Barbara McDermott: It’s a little bit like a Jedi mind trick. I remember seeing people and thinking, why can’t my daughter be like others who didn’t think about food, who aren’t controlled, who aren’t constantly being chased by it.
But the cool thing is you are no longer controlled by food.
Also for you, it’s avoiding your mother’s fate. Your genetics or inclination towards diabetes.
Why I Don’t Fear Diabetes or Alzheimer’s Anymore…
What Are You Sure Of?
What Are You Certain About Going Forward Now?
Maggie Lozier: I’m sure that my biggest fears and my biggest frustrations aren’t true. They’re not certain.
And that is like a weight that I can’t even begin to tell you the relief I feel with it being lifted. I can’t articulate it.
When I first heard Alzheimer’s being referred to as type three diabetes that’s where I thought I would go. I was just going to lose some toes from diabetes on the way there. Because you weren’t going to get me to stop eating what I wanted.
And so now I know it’s not frustrating. I don’t have to have that frustration. I am not going to have diabetes. I am not going to have diabetes type two or three, neither of them.
So just to be sure of that is such a huge weight just gone.
And I know that I’m not worried about falling off the wagon, because I’m not on a wagon. This is a lifestyle.
If I have something I normally wouldn’t have, it’s not a big deal cause I’m so balanced now. With all the right things going on inside. One little thing isn’t going to interfere with that.
And even with my kids, I look at it a little bit differently now.
I can let them have a little more freedom, knowing that they’re going to be okay because now I have the knowledge.
I’m 45 and I’m not going to eat like I’m 19 anymore. And that’s okay.
That’s, you know, the way to be because I am not going to have Alzheimer’s or diabetes. And that’s a fact. I don’t waiver on that anymore.
So I can sleep at night now.
Barbara McDermott: That’s the sense of certainty for me, my daughter and for everyone in our SHIFT community. The calm. The peace of mind that’s generated from knowing.
We just know how it works.
And yeah, we don’t eat like we’re 19 anymore. And we don’t even desire to eat like we are 19 because we, we know. When you SHIFT that focus and internally you’re, not only relying on dietary fat again, but we know how to dine in. We know how to dine in on the fat that we are carrying.
That is the superpower!
Like next week we’re doing another one of our extended fasting weeks.
And the big secret is… we don’t not eat. We actually eat while we fast. Just enough to keep us rolling along.

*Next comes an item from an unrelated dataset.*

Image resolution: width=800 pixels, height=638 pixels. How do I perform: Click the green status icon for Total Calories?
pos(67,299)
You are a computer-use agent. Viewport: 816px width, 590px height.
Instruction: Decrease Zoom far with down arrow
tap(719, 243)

You know, everyone outside of the SHIFT community thinks it’s torture.
Maggie Lozier: It’s not, it’s not hard. I really thought I was going to suffer. I’m really looking forward to the next one.
And there are randomly days in between where I’m like, I don’t need to eat today. And I’m good. I can do the fast today. Pick up eating again tomorrow.

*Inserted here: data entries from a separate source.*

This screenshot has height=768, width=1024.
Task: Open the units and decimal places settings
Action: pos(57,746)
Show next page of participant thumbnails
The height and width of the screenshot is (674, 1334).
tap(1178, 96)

I’m going to start wearing a cape when I dine in. Yeah, I’m just going to do it. I’m going to come to the table with my cape on with the kids.
Barbara McDermott: You are the stuff of superheroes, Maggie. Because of what you do all day for a living, you know all this science. And you share with people who are struggling. You’ve rolled up the sleeves for yourself because you knew the trajectory of your genetic DNA through your mom’s health challenges.
You’ve closed those gates on diabetes and Alsheimer’s. That’s not the way you’re going to go. No way. And it’s so powerful just knowing it’s just so powerful.
Maggie Lozier: Yeah, very much so. It’s finally time I took advice. My own advice. Coaches need coaches. And I love it. I absolutely love it.
The certainty, the freedom… it’s just very awesome. So thank you.
You have to put on your cape too.
Barbara McDermott: Well, Maggie, thank you so much for sharing your story with our listeners. Your story is going to touch someone’s life who needs to hear it exactly the way you’ve said it. And with each story, we end up SHIFTing the planet.